Le reclassement n’est pas nécessaire, du point de vue de l’invalidité, si la
personne assurée a été réadaptée de manière suffisante et acceptable ou
s’il est possible de lui offrir, sans formation supplémentaire, un poste
approprié et dont on peut attendre d’elle qu’elle l’accepte (RCC 1963,
p. 127; ch. 4013 de la Circulaire sur les mesures de réadaptation d’ordre
professionnel [CMRP] de l’Office fédéral des assurances sociales, état au
1er janvier 2017).
Le reclassement doit être de nature à influencer sensiblement la capacité
de gain de l’assuré ou son aptitude à accomplir ses travaux habituels, soit
pour la préserver en cas d’invalidité imminente, soit pour l’améliorer de
manière notable lorsque l’invalidité est déjà survenue (RCC 1992, p. 386,
consid. 2b; ch. 4016 CMRP).
11.2.3 Selon la jurisprudence constante, il faut encore que la personne
subisse, en l'absence d'une mesure de reclassement professionnelle, une
diminution de sa capacité de gain et présente ainsi une invalidité de l'ordre
de 20% au moins dans toute activité raisonnablement exigible et pouvant
être exercée sans formation complémentaire (ATF 139 V 399 consid. 5.3;
124 V 108 consid. 2a et b et références). La perte de gain, voire le degré
d’invalidité, est calculé selon les mêmes principes que ceux appliqués pour
déterminer le taux donnant droit à une rente (Pratique VSI 2000 p. 63;
RCC 1984 p. 95; cf. consid. 6.5 et 9.1 ci-dessous).
C-666/2018
Page 26
11.2.4 La personne assurée qui s'est vue allouer par l'assurance-invalidité
une mesure de reclassement professionnel a droit, selon les circonstances,
à des mesures supplémentaires de reclassement. Tel est notamment le
cas lorsque la formation prise en charge n'est pas de nature à lui procurer
un revenu satisfaisant et qu'elle doit recourir à des mesures
supplémentaires pour obtenir un gain comparable à celui qu'elle obtenait
dans son activité antérieure avant la survenance de l'invalidité (ATF 139 V
399 consid. 5.6; Pratique VSI 2000 p. 29 consid. 2 et références). Le droit
à des mesures supplémentaires est également ouvert lorsque le
reclassement effectué s’avère inefficace parce que la formation prise en
charge par l’AI n’est plus adaptée au niveau de formation demandé par le
marché du travail de sorte que l’assuré ne peut pas se réintégrer dans la
vie active (Pratique VSI 2000 p. 29 consid. 3c).

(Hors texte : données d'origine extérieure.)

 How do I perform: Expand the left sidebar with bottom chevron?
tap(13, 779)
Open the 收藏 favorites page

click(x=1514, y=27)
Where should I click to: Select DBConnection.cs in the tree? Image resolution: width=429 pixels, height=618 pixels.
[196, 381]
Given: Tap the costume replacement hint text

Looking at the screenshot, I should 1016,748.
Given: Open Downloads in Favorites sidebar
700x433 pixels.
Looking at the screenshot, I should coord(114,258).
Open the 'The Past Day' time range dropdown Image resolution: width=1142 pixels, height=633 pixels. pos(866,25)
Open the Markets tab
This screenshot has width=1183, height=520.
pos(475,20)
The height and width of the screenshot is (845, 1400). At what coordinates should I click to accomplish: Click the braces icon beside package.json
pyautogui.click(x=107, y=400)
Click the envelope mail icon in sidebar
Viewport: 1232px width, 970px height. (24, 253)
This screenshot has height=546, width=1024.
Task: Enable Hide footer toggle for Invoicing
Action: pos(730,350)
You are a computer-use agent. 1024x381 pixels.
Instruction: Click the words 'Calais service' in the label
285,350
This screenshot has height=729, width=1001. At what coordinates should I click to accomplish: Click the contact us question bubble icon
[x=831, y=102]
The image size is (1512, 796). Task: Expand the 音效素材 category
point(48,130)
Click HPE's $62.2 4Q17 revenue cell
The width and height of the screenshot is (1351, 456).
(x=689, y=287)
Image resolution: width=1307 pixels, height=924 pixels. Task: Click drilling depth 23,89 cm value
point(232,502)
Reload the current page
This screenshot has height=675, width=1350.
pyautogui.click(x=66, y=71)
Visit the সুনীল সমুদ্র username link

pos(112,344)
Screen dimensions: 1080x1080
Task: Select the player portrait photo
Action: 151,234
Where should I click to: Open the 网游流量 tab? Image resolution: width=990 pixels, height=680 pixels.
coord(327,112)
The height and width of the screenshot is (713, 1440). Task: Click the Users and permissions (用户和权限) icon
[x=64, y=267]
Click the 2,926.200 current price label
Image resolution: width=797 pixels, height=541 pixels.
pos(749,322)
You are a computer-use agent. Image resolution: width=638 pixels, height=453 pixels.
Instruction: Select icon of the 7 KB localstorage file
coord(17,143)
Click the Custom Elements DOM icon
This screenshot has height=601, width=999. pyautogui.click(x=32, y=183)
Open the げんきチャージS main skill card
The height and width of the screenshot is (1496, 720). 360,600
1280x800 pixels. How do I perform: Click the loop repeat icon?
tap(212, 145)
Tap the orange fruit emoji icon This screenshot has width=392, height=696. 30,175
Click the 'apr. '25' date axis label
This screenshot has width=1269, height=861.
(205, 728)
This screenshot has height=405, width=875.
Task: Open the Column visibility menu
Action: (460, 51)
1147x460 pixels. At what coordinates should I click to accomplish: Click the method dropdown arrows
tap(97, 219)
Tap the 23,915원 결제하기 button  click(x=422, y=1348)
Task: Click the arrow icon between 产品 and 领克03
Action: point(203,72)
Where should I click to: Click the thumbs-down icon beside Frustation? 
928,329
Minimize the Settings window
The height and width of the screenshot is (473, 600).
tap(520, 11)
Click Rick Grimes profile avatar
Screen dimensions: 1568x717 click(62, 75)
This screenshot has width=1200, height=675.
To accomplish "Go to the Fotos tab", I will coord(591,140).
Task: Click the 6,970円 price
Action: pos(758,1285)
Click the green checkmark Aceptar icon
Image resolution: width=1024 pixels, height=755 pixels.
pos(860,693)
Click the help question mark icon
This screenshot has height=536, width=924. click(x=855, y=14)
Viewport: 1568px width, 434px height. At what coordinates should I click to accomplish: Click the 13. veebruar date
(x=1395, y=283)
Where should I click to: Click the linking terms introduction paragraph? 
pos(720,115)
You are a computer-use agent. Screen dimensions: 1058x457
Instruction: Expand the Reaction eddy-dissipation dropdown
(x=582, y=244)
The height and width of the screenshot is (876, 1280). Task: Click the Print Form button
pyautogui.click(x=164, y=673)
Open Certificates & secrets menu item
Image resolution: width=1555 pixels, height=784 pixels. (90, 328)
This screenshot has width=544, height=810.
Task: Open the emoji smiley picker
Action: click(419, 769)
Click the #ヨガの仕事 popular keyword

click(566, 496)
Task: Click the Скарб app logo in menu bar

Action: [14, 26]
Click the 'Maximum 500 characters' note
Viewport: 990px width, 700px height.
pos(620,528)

Le droit à un reclassement supplémentaire n’est plus lié à la condition que
le seuil minimal d’environ 20% requis (ATF 139 V 399 consid. 5.6) soit
toujours réalisé après l’accomplissement des mesures de reclassement
déjà accordées. La question de savoir si une formation supplémentaire est
nécessaire pour atteindre l'objectif du reclassement dépend de plusieurs
facteurs (arrêt du TF I 160/06 du 10 mai 2006 consid. 1.1) et il sied
notamment de tenir compte du marché de travail équilibré afin d’examiner
si la formation prise en charge a permis à l’assuré d’obtenir des possibilités
de gain approximativement équivalentes à celles sans problèmes à la
santé (arrêts du TF 9C_913/2010 du 20 juin 2010 consid. 3.3; I 761/05 du
15 février 2006 consid. 3.1; I 586/03 du 21 octobre 2004 consid 4.2; SILVIA
BUCHER, op. cit., ch. 758 p. 373). A titre d’exemple, des mesures de
reclassement supplémentaires doivent être accordées lorsque l’état de
santé et les aptitudes de la personne assurée laissent présumer que les
mesures complémentaires engendreront une amélioration salariale
considérable (arrêt du TF I 236/99 du 12 janvier 2000 consid. 2; cf. aussi
arrêt du TF I 110/99 du 22 septembre 2000 consid. 1.1; SILVIA BUCHER,
op. cit., 758 pp. 373 s.).
11.3 Selon l’art. 10 al. 1 LAI, le droit à une réadaptation professionnelle
prend naissance au plus tôt au moment où la personne assurée fait valoir
son droit aux prestations conformément à l’art. 29 al. 1 LPGA.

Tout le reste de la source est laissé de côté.